On 13 November 2022, De Vos was re-elected to serve a third and final term as FEI President with an overwhelming majority. The presidential election took place during the FEI Hybrid General Assembly held in Cape Town (RSA) and virtually, allowing National Federations unable to attend in-person to vote online in real time. Standing unopposed for a second time, the 59-year-old received widespread support for his last four-year term, which will run until 2026.

== Association of Summer Olympic International Federations (ASOIF) ==
De Vos is currently President of the Association of Summer Olympic International Federations (ASOIF), ), having taken office on 1 January 2025 following his unanimous election at the 48th ASOIF General Assembly held on 9 April 2024 in Birmingham (GBR), during the SportAccord World Sport and Business Summit. He ran unopposed and was elected by secret ballot for a four-year term.

De Vos has been a member of the ASOIF Governance Task Force since 2016 and joined the ASOIF Council in April 2019.

He became a member of the WADA Executive Committee and Foundation Board in 2018 representing the Olympic Movement. After the governance reform of WADA in 2022, De Vos remained member of the WADA Executive Committee.

On 2 December 2025, Ingmar De Vos was appointed to the International Testing Agency (ITA) Foundation Board as representative of the International Federations. His term in office will begin on 1 January 2026.

== International Olympic Committee ==
First elected IOC Member on 15 September 2017 for an eight-year term during the IOC Session in Lima, De Vos has actively contributed to the work of the IOC, currently serving on the Legal Affairs Commission and the Los Angeles 2028 Coordination Commission, and previously on the Digital and Technology Commission.
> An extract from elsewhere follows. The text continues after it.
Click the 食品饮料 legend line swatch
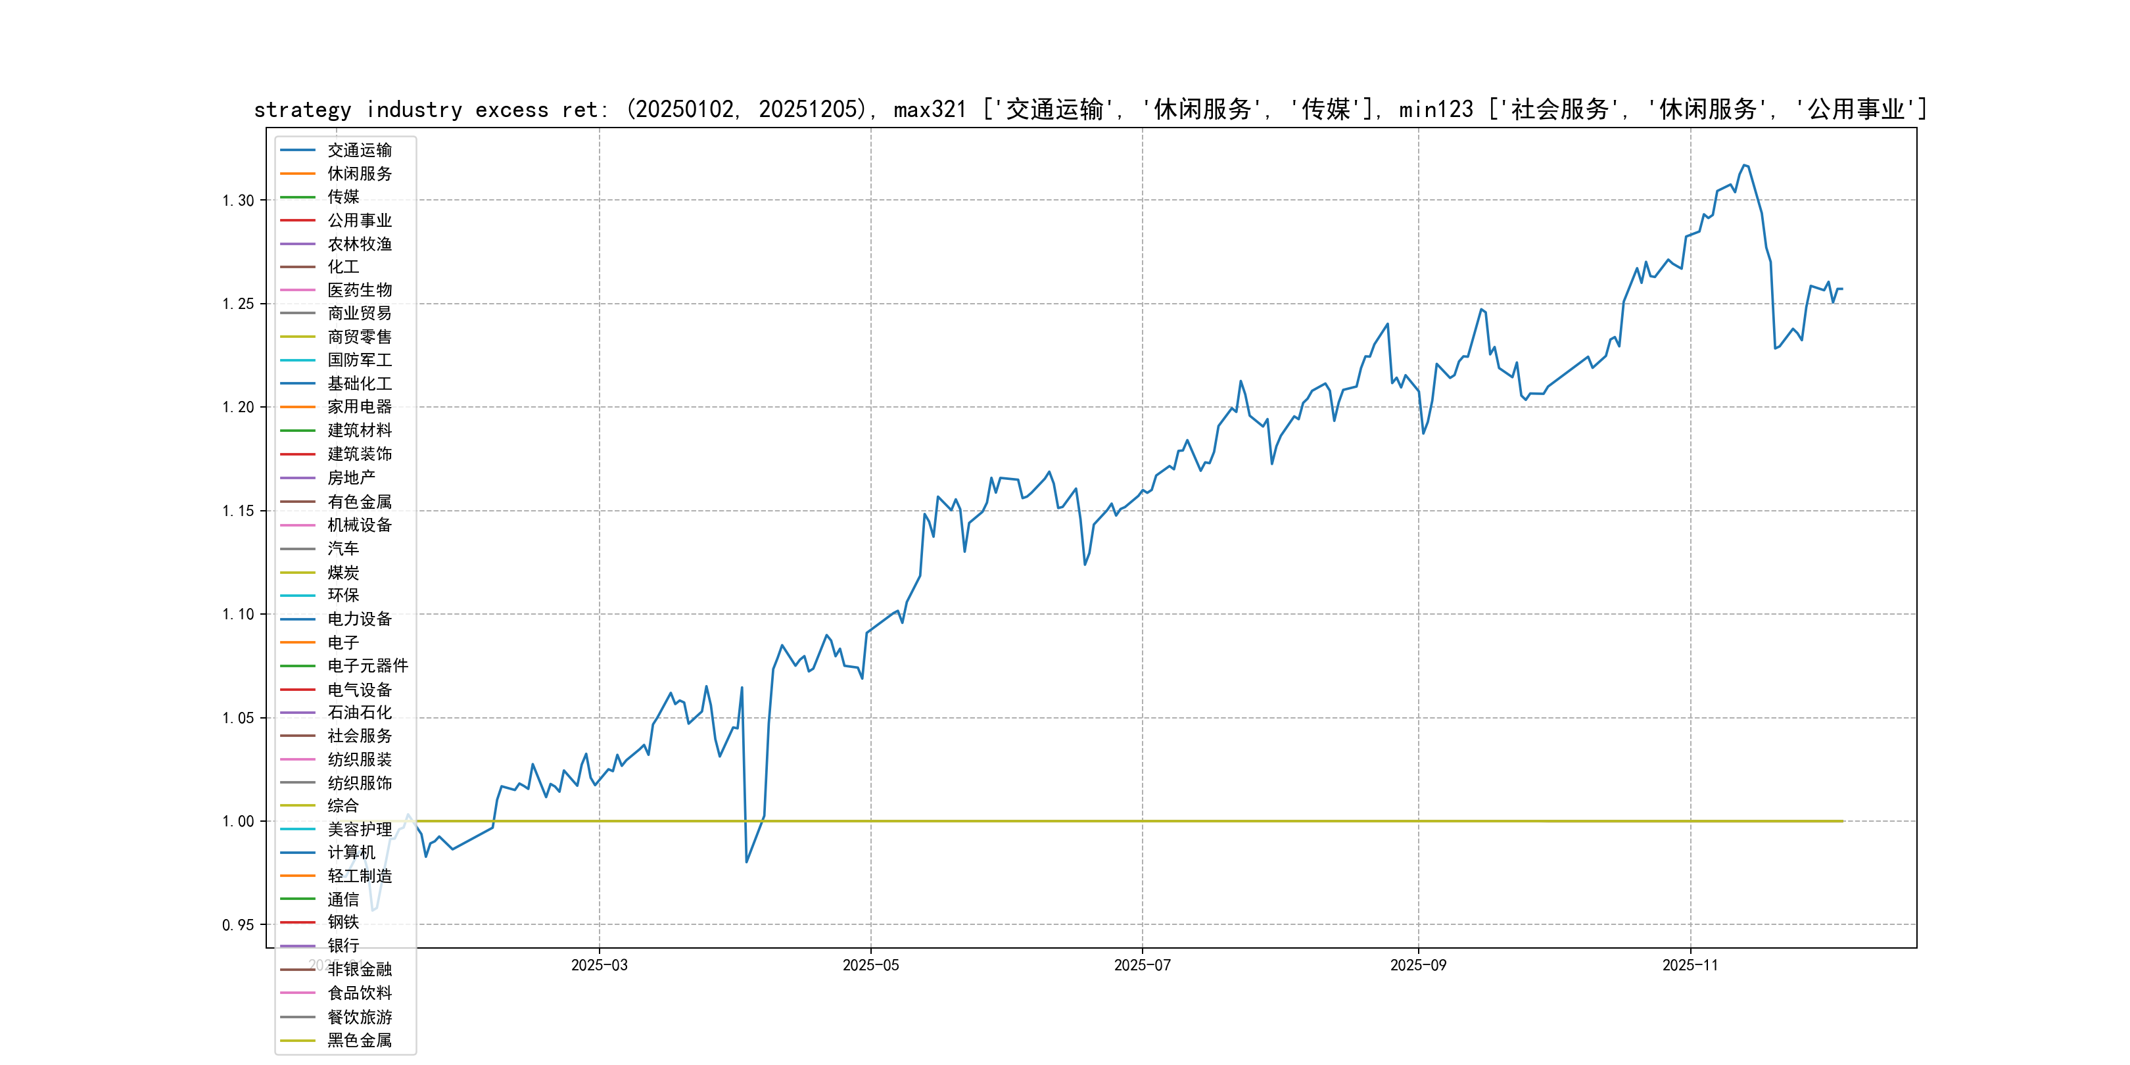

He was re-elected for a second term as a Member of the International Olympic Committee (IOC) at the 144th IOC Session held in Costa Navarino (GRE) on 21 March 2025.

The 144th IOC Session also approved a change in the nature of his membership, transitioning it from being linked to his role as FEI President to one based on his position as President of the Association of Summer Olympic International Federations (ASOIF).
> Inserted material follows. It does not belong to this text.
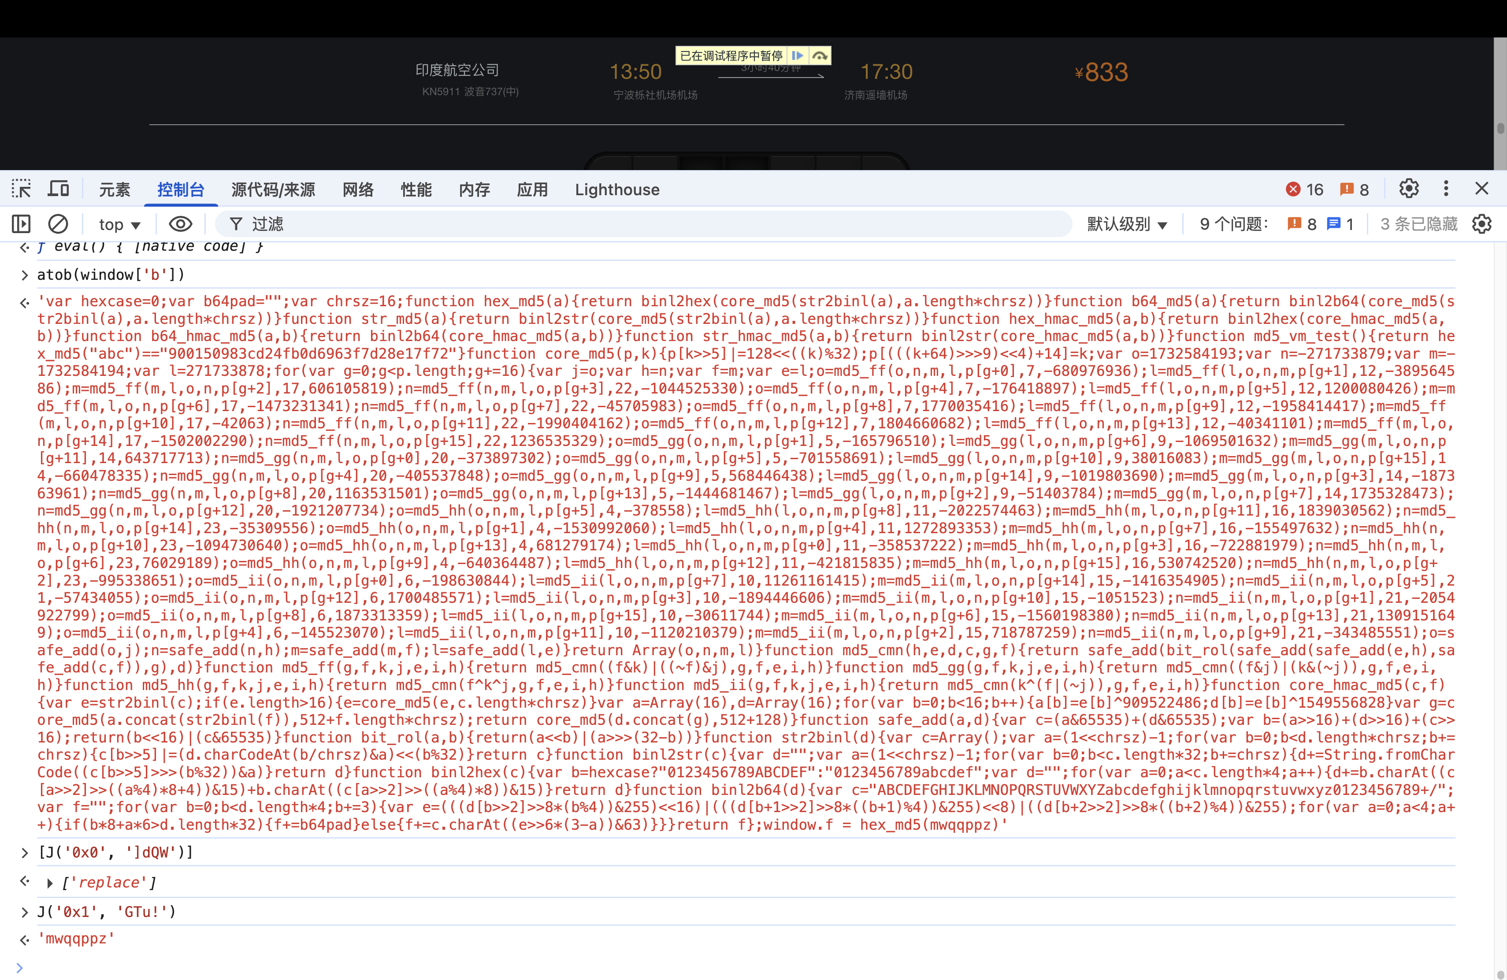Activate the inspect element picker icon
Image resolution: width=1507 pixels, height=980 pixels.
(x=21, y=189)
Ingmar De Vos has been an active member of numerous IOC commissions.

He has served on the Legal Affairs Commission since 2018 and was a member of the Digital and Technology Commission from 2018 to 2019. Since 2019, he has been member of the Coordination Commission for the Los Angeles 2028 Olympic Games and served on the Women in Sport Commission from 2019 to 2021. He joined the Gender Equality, Diversity and Inclusion Commission in 2022 and became a member of the IPACS Steering Committee in 2024.
In 2025, he was appointed to several additional commissions, including Olympic Channel Services SA (Switzerland), the Future Host Commission for the Games of the Olympiad, the Revenues and Commercial Partnerships Commission, the Coordination Commission for the Brisbane 2032 Olympic Games, and the Games Optimisation Group.

On 4 February 2026, Ingmar De Vos was elected to the IOC Executive Board by the 145th IOC Session in his quality as ASOIF President.

==Other organisations ==

In December 2021, he was appointed Sport Accord, Executive Committee Member representing first Global Association of International Sports Federations GAISF and since the dissolution of GAISF representing ASOIF.

In March 2017, he became a UN International Gender Champions (IGC), joining a leadership network that brings together female and male decision-makers determined to break down gender barriers and make gender equality a working reality in their spheres of influence.

In 2014, he was a delegate to the International Horse Sports Confederation (IHSC), an umbrella body created by the FEI and the International Federation of Horseracing Authorities (IFHA) – the first formal vehicle for cooperation between the world's leading governing bodies for equestrian sport. He was the organisation’s Vice President (2014-2019 and 2022-2024) and President from 2020 to 2022. He was re-elected to the IHSC presidency on 6 December 2024 at the organisation’s General Assembly in Hong Kong for the last two years of his term in office as the FEI President.